> _TASK ITEM_
The expected output is exactly the lines below, starting at the line with "Add to your travel journal (1103, 434)" and ending at the line with "Facebook (1223, 1214)", both included; no other line belongs in it.

> _EXTRACTED ENTRIES_
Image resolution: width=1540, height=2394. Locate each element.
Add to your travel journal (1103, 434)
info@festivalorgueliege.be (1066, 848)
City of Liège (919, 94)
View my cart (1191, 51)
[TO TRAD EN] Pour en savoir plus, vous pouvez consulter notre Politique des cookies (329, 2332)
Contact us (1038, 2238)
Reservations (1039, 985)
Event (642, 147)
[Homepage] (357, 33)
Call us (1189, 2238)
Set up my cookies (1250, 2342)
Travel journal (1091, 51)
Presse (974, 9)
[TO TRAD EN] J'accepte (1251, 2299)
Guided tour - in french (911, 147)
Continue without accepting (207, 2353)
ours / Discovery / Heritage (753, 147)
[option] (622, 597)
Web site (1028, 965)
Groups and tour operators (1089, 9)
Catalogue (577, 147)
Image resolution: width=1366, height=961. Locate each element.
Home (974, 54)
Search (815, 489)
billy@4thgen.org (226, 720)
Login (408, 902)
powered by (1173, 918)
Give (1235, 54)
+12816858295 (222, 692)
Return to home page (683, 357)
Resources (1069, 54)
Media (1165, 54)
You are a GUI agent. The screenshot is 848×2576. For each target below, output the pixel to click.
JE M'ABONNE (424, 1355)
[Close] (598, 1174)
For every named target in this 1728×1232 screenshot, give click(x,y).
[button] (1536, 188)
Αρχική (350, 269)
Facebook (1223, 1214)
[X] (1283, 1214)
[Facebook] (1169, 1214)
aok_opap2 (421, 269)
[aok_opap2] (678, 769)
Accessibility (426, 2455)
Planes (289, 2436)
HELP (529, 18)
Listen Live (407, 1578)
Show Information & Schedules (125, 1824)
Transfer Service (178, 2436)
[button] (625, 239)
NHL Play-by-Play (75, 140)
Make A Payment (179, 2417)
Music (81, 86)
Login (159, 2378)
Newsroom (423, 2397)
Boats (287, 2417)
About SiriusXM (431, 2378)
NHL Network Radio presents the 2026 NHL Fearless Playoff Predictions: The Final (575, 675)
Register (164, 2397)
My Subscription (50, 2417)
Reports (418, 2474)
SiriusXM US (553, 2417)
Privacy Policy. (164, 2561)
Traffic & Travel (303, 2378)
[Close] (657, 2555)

> _ANSWER FOR THIS EXERCISE_
Add to your travel journal (1103, 434)
info@festivalorgueliege.be (1066, 848)
City of Liège (919, 94)
View my cart (1191, 51)
[TO TRAD EN] Pour en savoir plus, vous pouvez consulter notre Politique des cookies (329, 2332)
Contact us (1038, 2238)
Reservations (1039, 985)
Event (642, 147)
[Homepage] (357, 33)
Call us (1189, 2238)
Set up my cookies (1250, 2342)
Travel journal (1091, 51)
Presse (974, 9)
[TO TRAD EN] J'accepte (1251, 2299)
Guided tour - in french (911, 147)
Continue without accepting (207, 2353)
ours / Discovery / Heritage (753, 147)
[option] (622, 597)
Web site (1028, 965)
Groups and tour operators (1089, 9)
Catalogue (577, 147)
Image resolution: width=1366, height=961. Locate each element.
Home (974, 54)
Search (815, 489)
billy@4thgen.org (226, 720)
Login (408, 902)
powered by (1173, 918)
Give (1235, 54)
+12816858295 (222, 692)
Return to home page (683, 357)
Resources (1069, 54)
Media (1165, 54)
You are a GUI agent. The screenshot is 848×2576. For each target below, output the pixel to click.
JE M'ABONNE (424, 1355)
[Close] (598, 1174)
For every named target in this 1728×1232 screenshot, give click(x,y).
[button] (1536, 188)
Αρχική (350, 269)
Facebook (1223, 1214)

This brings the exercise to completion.